Bild: Olaf Kleinschmidt: "Ich kann eine Problemstellung am interaktiven White B…
taz: Herr Kleinschmidt, in einem französischen Departement müssen die
Schüler ihre Netbooks zurückgeben. Der Unterricht mit tragbaren
Minicomputern ist gescheitert. Woran lag es?
Olaf Kleinschmidt: Allenfalls ist die Strategie der betroffenen Region in
die Hose gegangen - wenn man da von Strategie sprechen mag. Die haben halt
die Lehrer mit den Geräten im Klassenzimmer alleingelassen. Das kann nicht
funktionieren.
Was ist denn genau schiefgelaufen?
Es heißt, weniger als die Hälfte der Lehrer hätten überhaupt mit der
Technologie arbeiten wollen. Viele seien nicht bereit und in der Lage
gewesen, digitale Hausaufgaben aufzugeben. Das sehen wir auch hierzulande -
Lehrern fehlt allgemein die Bereitschaft, mit Laptopklassen zu arbeiten.
Wieso ist das so?
Die Schule und der Computer sind sich fremd. Das sind zwei unterschiedliche
Welten. Wir sprechen immer noch von sogenannten neuen Medien - obwohl
digitale Geräte schon dreißig Jahre auf dem Markt sind. Es gibt immer noch
viele Lehrer, die sich weigern, für den Unterricht einen Computer
einzuschalten, geschweige denn ihn sachgerecht einzusetzen.

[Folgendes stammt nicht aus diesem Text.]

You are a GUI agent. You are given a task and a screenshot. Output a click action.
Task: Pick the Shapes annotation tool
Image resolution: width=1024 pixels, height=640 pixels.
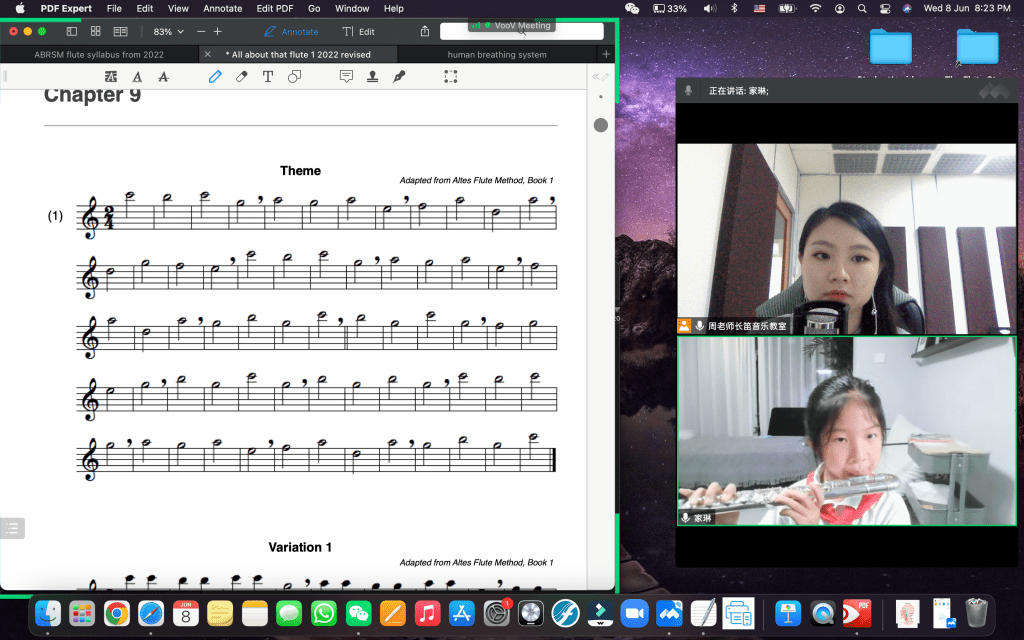coord(295,77)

Was bedeutet das für den Unterricht?
Die Lehrer können das Lernen mit den Rechnern gar nicht oder nicht fesselnd
gestalten. Also beginnen die Kinder damit, die allenthalben vorhandenen
Spielchen anzuwerfen.
Spiele werden teilweise sogar als Belohnung eingesetzt. Was halten Sie
davon?
Nichts. Manche Lehrer, aber auch manche Lernprogramme geben den Schülern
nach einer erfolgreichen Übung die Möglichkeit, ein Spiel zu machen. Tetris
als Appetitanreger, um vorher eine Matheaufgabe zu lösen.
Was ist daran falsch?
Es ist das Gegenteil dessen, was der Laptop und Web2.0-Anwendungen für den
Lernenden bedeuten: Erstens die intrinsische Motivation. "Ich mache das, um
mich selbst zu entwickeln" - das ist das Prinzip, das der Computer
erleichtert. Zweitens wird es mit vernetzten Geräten viel leichter,
individuelles und zugleich gemeinsames Lernen in der Klasse zu praktizieren
Wieso ist eine Netbookklasse individuell und zugleich gemeinsam?

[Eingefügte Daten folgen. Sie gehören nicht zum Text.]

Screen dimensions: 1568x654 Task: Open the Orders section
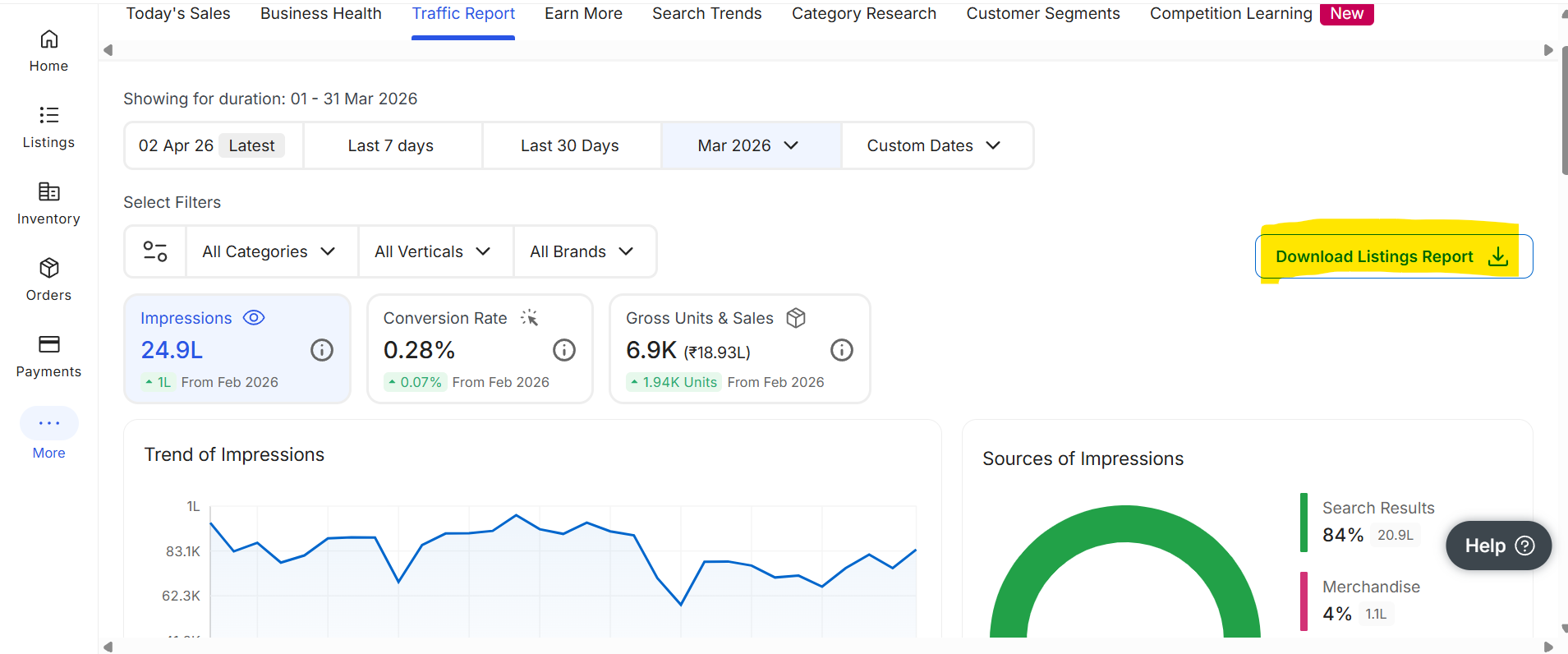[48, 280]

Nehmen Sie eine mathematische Problemstellung. Ich kann sie am interaktiven
White Board …
… der elektronischen Tafel, welche die Kreidetafel ablöst …

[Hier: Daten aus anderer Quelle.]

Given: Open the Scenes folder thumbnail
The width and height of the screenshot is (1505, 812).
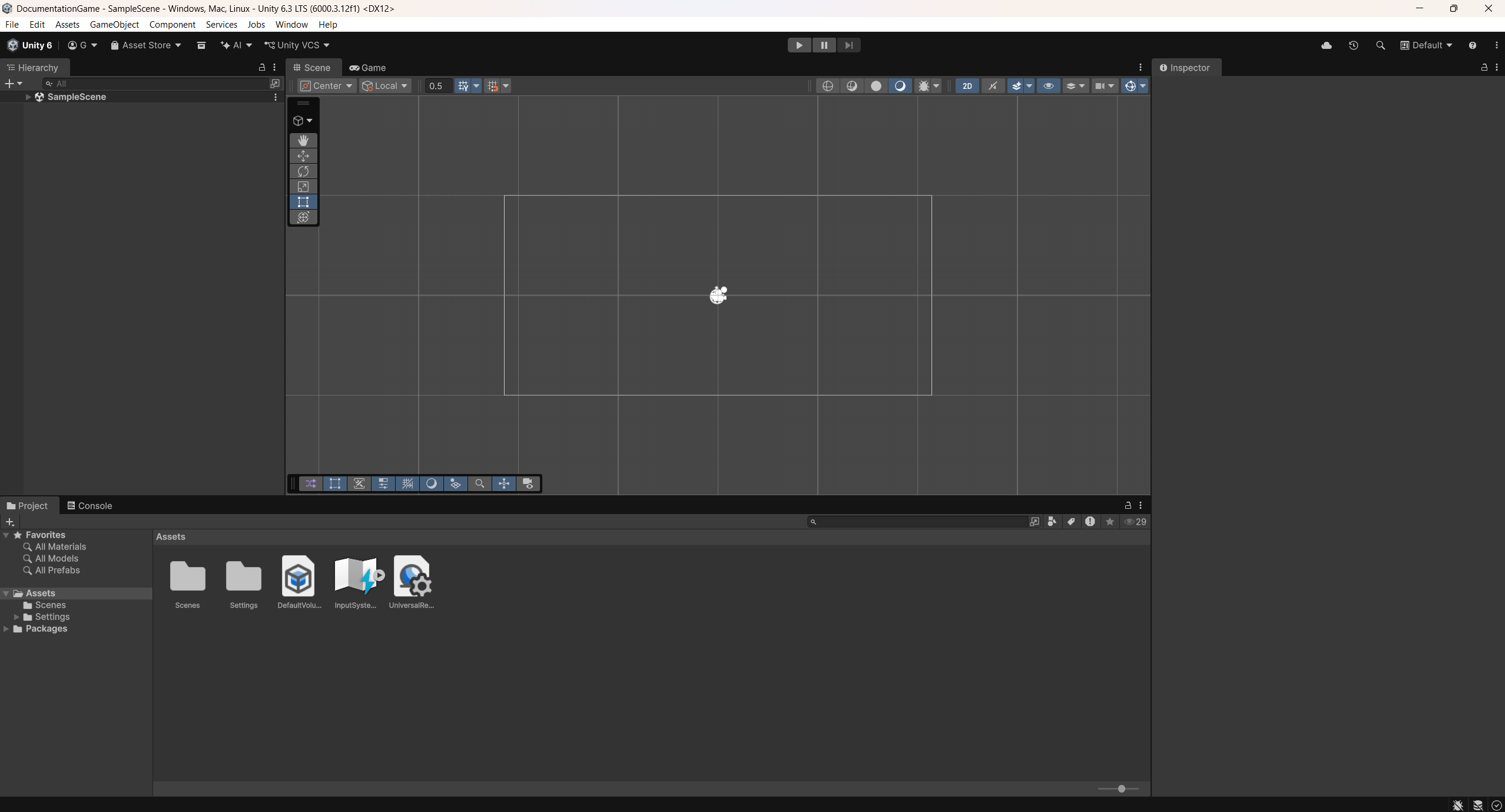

… genau, ich kann sie also am White Board mit Stift statt Kreide für alle
Schüler sichtbar aufschreiben. Zugleich stelle ich sie aber mit einem
Mausklick elektronisch in den Chatraum, in dem die Schüler von ihren
Netbooks aus arbeiten. Der eine knobelt alleine an seiner Lösung, der
andere kooperiert real mit seinem Nachbarn - oder virtuell mit einem
Freund, der ein Mathe-As ist und in Russland sitzt. Alle physischen
Begrenzungen fallen weg - sei es die Wand des Klassenzimmers. Der Lernraum
wird unendlich und er verwandelt sich auch von der Methode her grundlegend.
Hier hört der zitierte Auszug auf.